Aim of the exercise:
Please repeat the material below with "GUI agent" swapped for "screen assistant" throughout, leaving everything else unchanged.

Records to use:
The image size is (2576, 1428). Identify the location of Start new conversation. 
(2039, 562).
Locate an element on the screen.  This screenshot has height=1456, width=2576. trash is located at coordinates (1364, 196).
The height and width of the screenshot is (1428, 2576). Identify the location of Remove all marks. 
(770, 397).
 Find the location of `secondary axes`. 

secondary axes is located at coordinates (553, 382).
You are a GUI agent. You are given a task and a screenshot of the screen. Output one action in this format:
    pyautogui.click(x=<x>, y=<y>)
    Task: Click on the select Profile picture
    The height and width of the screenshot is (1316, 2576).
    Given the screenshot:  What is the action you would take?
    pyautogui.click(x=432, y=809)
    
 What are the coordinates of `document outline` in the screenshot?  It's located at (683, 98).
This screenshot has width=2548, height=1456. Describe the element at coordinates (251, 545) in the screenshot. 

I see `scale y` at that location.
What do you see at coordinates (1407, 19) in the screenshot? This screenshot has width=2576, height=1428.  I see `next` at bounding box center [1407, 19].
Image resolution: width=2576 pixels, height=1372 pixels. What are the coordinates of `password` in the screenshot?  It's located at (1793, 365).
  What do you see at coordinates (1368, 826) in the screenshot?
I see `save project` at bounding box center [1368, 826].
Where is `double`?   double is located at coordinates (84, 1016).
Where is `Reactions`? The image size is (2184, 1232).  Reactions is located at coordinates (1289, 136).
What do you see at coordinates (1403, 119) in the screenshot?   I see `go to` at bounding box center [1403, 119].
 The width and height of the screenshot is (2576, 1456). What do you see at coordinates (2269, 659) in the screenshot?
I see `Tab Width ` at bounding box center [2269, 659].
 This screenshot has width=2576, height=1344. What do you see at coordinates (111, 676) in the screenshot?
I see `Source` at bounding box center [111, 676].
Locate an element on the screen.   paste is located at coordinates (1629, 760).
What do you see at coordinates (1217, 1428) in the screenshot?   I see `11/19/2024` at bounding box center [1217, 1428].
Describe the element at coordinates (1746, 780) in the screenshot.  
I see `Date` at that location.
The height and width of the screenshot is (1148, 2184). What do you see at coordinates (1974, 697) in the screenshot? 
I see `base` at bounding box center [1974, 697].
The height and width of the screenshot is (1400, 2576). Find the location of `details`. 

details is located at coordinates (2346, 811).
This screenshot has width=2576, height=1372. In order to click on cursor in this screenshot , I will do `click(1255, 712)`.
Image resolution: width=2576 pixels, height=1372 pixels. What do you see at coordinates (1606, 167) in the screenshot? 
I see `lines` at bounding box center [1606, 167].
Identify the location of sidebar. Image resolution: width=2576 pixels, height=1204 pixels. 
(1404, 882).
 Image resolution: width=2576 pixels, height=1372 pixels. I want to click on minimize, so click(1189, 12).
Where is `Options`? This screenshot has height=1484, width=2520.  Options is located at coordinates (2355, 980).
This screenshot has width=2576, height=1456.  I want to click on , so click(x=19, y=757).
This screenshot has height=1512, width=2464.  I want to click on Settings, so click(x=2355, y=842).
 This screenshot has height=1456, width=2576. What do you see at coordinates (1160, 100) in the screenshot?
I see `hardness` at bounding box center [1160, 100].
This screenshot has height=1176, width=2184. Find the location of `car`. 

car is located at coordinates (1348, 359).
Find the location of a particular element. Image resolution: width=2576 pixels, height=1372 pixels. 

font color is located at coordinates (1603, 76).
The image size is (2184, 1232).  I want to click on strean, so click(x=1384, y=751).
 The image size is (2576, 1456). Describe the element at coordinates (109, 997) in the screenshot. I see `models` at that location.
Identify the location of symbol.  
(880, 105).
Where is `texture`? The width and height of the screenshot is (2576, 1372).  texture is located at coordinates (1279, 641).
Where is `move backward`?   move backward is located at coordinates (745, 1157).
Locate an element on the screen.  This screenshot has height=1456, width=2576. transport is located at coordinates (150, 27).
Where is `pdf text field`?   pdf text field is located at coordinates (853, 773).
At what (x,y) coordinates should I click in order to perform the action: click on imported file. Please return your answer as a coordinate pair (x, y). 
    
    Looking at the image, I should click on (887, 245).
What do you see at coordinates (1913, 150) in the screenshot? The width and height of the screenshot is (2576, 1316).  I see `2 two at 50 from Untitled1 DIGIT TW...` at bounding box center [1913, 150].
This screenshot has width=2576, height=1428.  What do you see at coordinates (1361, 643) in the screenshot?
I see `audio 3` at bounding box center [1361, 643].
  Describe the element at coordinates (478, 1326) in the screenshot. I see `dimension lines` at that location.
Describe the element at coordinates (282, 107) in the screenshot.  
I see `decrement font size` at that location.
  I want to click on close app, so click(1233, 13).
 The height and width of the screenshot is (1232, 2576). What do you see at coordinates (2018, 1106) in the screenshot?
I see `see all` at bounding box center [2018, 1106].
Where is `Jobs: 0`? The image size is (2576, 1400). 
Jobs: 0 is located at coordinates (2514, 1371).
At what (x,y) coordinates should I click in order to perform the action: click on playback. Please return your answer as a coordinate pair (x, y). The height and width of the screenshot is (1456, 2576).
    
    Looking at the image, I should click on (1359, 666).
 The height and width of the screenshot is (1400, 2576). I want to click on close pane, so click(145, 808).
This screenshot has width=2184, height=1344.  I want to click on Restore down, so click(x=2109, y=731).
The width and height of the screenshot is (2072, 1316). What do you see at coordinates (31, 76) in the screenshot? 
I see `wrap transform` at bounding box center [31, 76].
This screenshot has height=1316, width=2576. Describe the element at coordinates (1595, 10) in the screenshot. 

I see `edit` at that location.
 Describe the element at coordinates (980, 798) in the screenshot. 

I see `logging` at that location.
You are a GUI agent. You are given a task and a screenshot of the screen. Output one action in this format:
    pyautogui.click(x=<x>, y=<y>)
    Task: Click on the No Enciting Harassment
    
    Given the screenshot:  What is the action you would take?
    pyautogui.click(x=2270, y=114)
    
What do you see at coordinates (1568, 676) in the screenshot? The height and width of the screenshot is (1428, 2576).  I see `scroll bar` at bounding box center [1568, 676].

Written response:
The image size is (2576, 1428). Identify the location of Start new conversation. 
(2039, 562).
Locate an element on the screen.  This screenshot has height=1456, width=2576. trash is located at coordinates (1364, 196).
The height and width of the screenshot is (1428, 2576). Identify the location of Remove all marks. 
(770, 397).
 Find the location of `secondary axes`. 

secondary axes is located at coordinates (553, 382).
You are a screen assistant. You are given a task and a screenshot of the screen. Output one action in this format:
    pyautogui.click(x=<x>, y=<y>)
    Task: Click on the select Profile picture
    The height and width of the screenshot is (1316, 2576).
    Given the screenshot:  What is the action you would take?
    pyautogui.click(x=432, y=809)
    
 What are the coordinates of `document outline` in the screenshot?  It's located at (683, 98).
This screenshot has width=2548, height=1456. Describe the element at coordinates (251, 545) in the screenshot. 

I see `scale y` at that location.
What do you see at coordinates (1407, 19) in the screenshot? This screenshot has width=2576, height=1428.  I see `next` at bounding box center [1407, 19].
Image resolution: width=2576 pixels, height=1372 pixels. What are the coordinates of `password` in the screenshot?  It's located at (1793, 365).
  What do you see at coordinates (1368, 826) in the screenshot?
I see `save project` at bounding box center [1368, 826].
Where is `double`?   double is located at coordinates (84, 1016).
Where is `Reactions`? The image size is (2184, 1232).  Reactions is located at coordinates (1289, 136).
What do you see at coordinates (1403, 119) in the screenshot?   I see `go to` at bounding box center [1403, 119].
 The width and height of the screenshot is (2576, 1456). What do you see at coordinates (2269, 659) in the screenshot?
I see `Tab Width ` at bounding box center [2269, 659].
 This screenshot has width=2576, height=1344. What do you see at coordinates (111, 676) in the screenshot?
I see `Source` at bounding box center [111, 676].
Locate an element on the screen.   paste is located at coordinates (1629, 760).
What do you see at coordinates (1217, 1428) in the screenshot?   I see `11/19/2024` at bounding box center [1217, 1428].
Describe the element at coordinates (1746, 780) in the screenshot.  
I see `Date` at that location.
The height and width of the screenshot is (1148, 2184). What do you see at coordinates (1974, 697) in the screenshot? 
I see `base` at bounding box center [1974, 697].
The height and width of the screenshot is (1400, 2576). Find the location of `details`. 

details is located at coordinates (2346, 811).
This screenshot has width=2576, height=1372. In order to click on cursor in this screenshot , I will do `click(1255, 712)`.
Image resolution: width=2576 pixels, height=1372 pixels. What do you see at coordinates (1606, 167) in the screenshot? 
I see `lines` at bounding box center [1606, 167].
Identify the location of sidebar. Image resolution: width=2576 pixels, height=1204 pixels. 
(1404, 882).
 Image resolution: width=2576 pixels, height=1372 pixels. I want to click on minimize, so click(1189, 12).
Where is `Options`? This screenshot has height=1484, width=2520.  Options is located at coordinates (2355, 980).
This screenshot has width=2576, height=1456.  I want to click on , so click(x=19, y=757).
This screenshot has height=1512, width=2464.  I want to click on Settings, so click(x=2355, y=842).
 This screenshot has height=1456, width=2576. What do you see at coordinates (1160, 100) in the screenshot?
I see `hardness` at bounding box center [1160, 100].
This screenshot has height=1176, width=2184. Find the location of `car`. 

car is located at coordinates (1348, 359).
Find the location of a particular element. Image resolution: width=2576 pixels, height=1372 pixels. 

font color is located at coordinates (1603, 76).
The image size is (2184, 1232).  I want to click on strean, so click(x=1384, y=751).
 The image size is (2576, 1456). Describe the element at coordinates (109, 997) in the screenshot. I see `models` at that location.
Identify the location of symbol.  
(880, 105).
Where is `texture`? The width and height of the screenshot is (2576, 1372).  texture is located at coordinates (1279, 641).
Where is `move backward`?   move backward is located at coordinates (745, 1157).
Locate an element on the screen.  This screenshot has height=1456, width=2576. transport is located at coordinates (150, 27).
Where is `pdf text field`?   pdf text field is located at coordinates (853, 773).
At what (x,y) coordinates should I click in order to perform the action: click on imported file. Please return your answer as a coordinate pair (x, y). 
    
    Looking at the image, I should click on (887, 245).
What do you see at coordinates (1913, 150) in the screenshot? The width and height of the screenshot is (2576, 1316).  I see `2 two at 50 from Untitled1 DIGIT TW...` at bounding box center [1913, 150].
This screenshot has width=2576, height=1428.  What do you see at coordinates (1361, 643) in the screenshot?
I see `audio 3` at bounding box center [1361, 643].
  Describe the element at coordinates (478, 1326) in the screenshot. I see `dimension lines` at that location.
Describe the element at coordinates (282, 107) in the screenshot.  
I see `decrement font size` at that location.
  I want to click on close app, so click(1233, 13).
 The height and width of the screenshot is (1232, 2576). What do you see at coordinates (2018, 1106) in the screenshot?
I see `see all` at bounding box center [2018, 1106].
Where is `Jobs: 0`? The image size is (2576, 1400). 
Jobs: 0 is located at coordinates (2514, 1371).
At what (x,y) coordinates should I click in order to perform the action: click on playback. Please return your answer as a coordinate pair (x, y). The height and width of the screenshot is (1456, 2576).
    
    Looking at the image, I should click on (1359, 666).
 The height and width of the screenshot is (1400, 2576). I want to click on close pane, so click(145, 808).
This screenshot has width=2184, height=1344.  I want to click on Restore down, so click(x=2109, y=731).
The width and height of the screenshot is (2072, 1316). What do you see at coordinates (31, 76) in the screenshot? 
I see `wrap transform` at bounding box center [31, 76].
This screenshot has height=1316, width=2576. Describe the element at coordinates (1595, 10) in the screenshot. 

I see `edit` at that location.
 Describe the element at coordinates (980, 798) in the screenshot. 

I see `logging` at that location.
You are a screen assistant. You are given a task and a screenshot of the screen. Output one action in this format:
    pyautogui.click(x=<x>, y=<y>)
    Task: Click on the No Enciting Harassment
    
    Given the screenshot:  What is the action you would take?
    pyautogui.click(x=2270, y=114)
    
What do you see at coordinates (1568, 676) in the screenshot? The height and width of the screenshot is (1428, 2576).  I see `scroll bar` at bounding box center [1568, 676].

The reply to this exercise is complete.